Find out more: What are Black Hat SEO Techniques?
Google Search Console
The Google Search Console (formerly Google Webmaster Tools) is a service offered by Google that provides a variety of tools to help analyse, maintain and problem solve your blog / website.
It includes useful functions such as:
- How Googlebot views your pages.
- Inbound links.
- Problems with your site.
- How many visits you’re receiving.
- The keywords people use to find you.
- Processes to add your pages to Google’s index.
In order to access Google Search console, you must have a Google Account.
Find out more: How to set up Google Search Console Accounts
Web hosting is a service offered by Internet hosting providers, whereby people can access a server to build a blog or website, for which the provider then serves pages to the Internet for people to visit. Hosting packages usually offer further features including email.
Web hosting providers often offer differently priced packages according to the bandwidth and storage requirements you have.
Find out more: A Review of SiteGround
Keywords, or keyword phrases, are words of phrases used by people to make searches in a search engine.
Search engine marketers identify desirable keywords and optimize their pages for them in an effort to appear as high in search engine results as possible.
The meta description refers to an tag that appears in the <head> section of a web page’s HTML.
It includes text that doesn’t appear on the page itself, but is the description of a page shown by search engines in search results:
The purpose of meta description for SEO marketers is twofold:
- Describe the content of the page.
- Encourage searchers to click-through to the page.
Monetization is the act of adding ways to potentially earn money from a website / blog.

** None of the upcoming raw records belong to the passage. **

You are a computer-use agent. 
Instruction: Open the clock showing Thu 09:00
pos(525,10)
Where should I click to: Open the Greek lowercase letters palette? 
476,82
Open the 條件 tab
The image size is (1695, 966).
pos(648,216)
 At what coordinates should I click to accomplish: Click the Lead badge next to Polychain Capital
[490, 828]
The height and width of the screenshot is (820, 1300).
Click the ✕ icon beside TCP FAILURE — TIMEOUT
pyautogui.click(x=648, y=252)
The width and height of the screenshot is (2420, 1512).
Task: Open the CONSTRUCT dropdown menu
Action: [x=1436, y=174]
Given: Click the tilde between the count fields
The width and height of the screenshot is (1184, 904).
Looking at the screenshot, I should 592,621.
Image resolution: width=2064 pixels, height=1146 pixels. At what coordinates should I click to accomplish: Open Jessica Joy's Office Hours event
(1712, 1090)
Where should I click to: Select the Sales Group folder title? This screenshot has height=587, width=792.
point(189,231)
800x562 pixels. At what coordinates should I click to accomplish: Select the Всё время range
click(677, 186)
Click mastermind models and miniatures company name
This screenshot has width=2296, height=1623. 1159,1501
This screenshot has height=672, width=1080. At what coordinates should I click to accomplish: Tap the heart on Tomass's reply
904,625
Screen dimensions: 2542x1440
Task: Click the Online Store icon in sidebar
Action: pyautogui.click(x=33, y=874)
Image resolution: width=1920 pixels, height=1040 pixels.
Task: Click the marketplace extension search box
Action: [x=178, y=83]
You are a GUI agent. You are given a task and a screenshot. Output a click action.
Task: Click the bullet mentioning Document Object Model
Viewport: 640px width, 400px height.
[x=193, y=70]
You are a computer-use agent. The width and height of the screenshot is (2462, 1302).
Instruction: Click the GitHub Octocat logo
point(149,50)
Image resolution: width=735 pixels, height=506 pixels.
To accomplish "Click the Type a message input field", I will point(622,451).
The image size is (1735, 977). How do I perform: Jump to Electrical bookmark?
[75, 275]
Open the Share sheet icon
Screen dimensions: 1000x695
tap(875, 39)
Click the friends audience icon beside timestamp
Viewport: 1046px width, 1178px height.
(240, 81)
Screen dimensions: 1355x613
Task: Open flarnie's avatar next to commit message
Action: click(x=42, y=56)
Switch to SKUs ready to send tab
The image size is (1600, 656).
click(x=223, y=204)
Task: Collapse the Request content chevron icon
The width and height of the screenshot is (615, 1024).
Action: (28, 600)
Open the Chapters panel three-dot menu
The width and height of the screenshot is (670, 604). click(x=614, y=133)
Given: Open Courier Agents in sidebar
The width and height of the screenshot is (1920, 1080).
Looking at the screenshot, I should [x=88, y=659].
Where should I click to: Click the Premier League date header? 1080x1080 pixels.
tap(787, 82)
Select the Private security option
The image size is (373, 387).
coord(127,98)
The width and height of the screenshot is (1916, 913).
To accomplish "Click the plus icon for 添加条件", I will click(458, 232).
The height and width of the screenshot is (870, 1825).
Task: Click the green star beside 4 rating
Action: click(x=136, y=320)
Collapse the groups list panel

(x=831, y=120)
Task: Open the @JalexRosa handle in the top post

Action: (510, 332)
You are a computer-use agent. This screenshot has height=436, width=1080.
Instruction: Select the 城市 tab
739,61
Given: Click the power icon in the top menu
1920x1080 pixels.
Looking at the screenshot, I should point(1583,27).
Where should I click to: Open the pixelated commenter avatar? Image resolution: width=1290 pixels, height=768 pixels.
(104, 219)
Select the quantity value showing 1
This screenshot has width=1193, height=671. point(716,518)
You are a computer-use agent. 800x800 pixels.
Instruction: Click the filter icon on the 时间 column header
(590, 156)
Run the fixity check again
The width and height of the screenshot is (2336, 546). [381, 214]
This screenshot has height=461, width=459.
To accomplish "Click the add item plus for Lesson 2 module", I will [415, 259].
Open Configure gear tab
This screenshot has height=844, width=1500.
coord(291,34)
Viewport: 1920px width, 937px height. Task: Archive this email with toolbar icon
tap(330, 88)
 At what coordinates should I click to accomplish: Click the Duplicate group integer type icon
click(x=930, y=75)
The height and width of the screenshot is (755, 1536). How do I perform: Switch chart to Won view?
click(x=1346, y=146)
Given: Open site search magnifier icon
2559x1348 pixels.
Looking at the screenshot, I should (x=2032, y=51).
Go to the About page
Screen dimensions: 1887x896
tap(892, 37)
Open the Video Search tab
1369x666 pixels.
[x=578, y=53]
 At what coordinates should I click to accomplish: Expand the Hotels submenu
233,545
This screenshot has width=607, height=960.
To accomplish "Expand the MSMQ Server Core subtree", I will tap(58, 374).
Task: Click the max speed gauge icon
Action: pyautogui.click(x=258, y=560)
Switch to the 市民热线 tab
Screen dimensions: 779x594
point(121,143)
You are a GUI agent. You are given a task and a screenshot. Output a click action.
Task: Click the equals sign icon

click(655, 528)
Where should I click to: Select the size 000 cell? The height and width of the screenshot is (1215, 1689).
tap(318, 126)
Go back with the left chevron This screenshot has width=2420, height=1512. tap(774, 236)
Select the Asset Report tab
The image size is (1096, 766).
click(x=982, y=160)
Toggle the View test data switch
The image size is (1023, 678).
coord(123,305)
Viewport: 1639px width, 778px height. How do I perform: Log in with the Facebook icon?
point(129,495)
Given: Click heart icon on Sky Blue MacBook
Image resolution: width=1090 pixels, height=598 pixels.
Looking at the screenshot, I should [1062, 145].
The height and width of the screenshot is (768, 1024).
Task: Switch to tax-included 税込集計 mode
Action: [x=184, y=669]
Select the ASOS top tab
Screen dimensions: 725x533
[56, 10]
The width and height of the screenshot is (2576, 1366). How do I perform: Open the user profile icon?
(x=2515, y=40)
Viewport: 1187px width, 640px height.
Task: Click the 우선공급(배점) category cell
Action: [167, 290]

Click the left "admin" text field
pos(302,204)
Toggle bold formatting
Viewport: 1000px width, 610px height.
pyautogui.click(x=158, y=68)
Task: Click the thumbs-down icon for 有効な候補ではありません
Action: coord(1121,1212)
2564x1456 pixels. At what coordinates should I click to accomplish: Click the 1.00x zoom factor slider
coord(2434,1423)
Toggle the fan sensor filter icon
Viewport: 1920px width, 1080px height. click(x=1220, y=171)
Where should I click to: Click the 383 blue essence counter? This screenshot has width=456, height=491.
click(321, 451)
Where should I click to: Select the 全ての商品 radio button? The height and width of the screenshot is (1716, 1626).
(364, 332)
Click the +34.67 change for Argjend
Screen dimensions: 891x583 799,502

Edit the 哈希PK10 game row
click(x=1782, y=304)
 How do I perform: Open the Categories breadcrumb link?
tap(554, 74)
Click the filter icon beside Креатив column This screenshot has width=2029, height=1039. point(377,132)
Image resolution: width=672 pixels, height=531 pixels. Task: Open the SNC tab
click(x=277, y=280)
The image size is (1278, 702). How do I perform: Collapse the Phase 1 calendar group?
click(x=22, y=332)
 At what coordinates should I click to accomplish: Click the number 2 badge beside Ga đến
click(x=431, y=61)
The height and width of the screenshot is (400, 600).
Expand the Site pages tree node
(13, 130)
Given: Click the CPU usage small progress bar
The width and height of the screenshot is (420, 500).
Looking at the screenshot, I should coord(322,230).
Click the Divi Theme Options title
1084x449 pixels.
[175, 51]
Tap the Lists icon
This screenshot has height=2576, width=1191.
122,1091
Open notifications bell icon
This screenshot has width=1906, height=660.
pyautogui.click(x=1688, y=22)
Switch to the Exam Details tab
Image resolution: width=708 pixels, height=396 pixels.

Examples of monetization are:
- Affiliate programs.
- Courses and eBooks.
- Membership subscriptions.
- Product sales.
Monetization can be a very attractive reason why people start a blog.
Page Load Speed
Page load speed refers to the time it takes for a site, or pages in a site to render when visited.
The speed of a site is a significant for visitors (who won’t want to wait long, especially on mobile devices) and is a ranking signal for search. Page load speed is extremely important!
Find out more: Why is Page Load Speed Important?
As with the meta description, the page title is another tag that appears in the <head> section of a web page’s HTML.
It also includes text that doesn’t appear on the page itself, but is the title of a page shown by search engines in search results:
SEO is an acronym meaning search engine optimization. Search engine optimization is the collective name for a group of activities aimed to increase the prominence of a website in search engine results pages.
Consequently, the primary objective of SEO is to increase the volume and quality of visits through non-paid search engine traffic (organic traffic).
Find out more: What is Organic Traffic & Why is it Important?
Another acronym, SERPs stands for search engine results pages. These are the pages of results that search engines like Google and Bing present to people who have made a search online.
People make searches with keywords or keyword phrases and the search engines returns SERPs.
URL stands for Uniform Resource Locator… it’s effectively the address where a website lives on a network.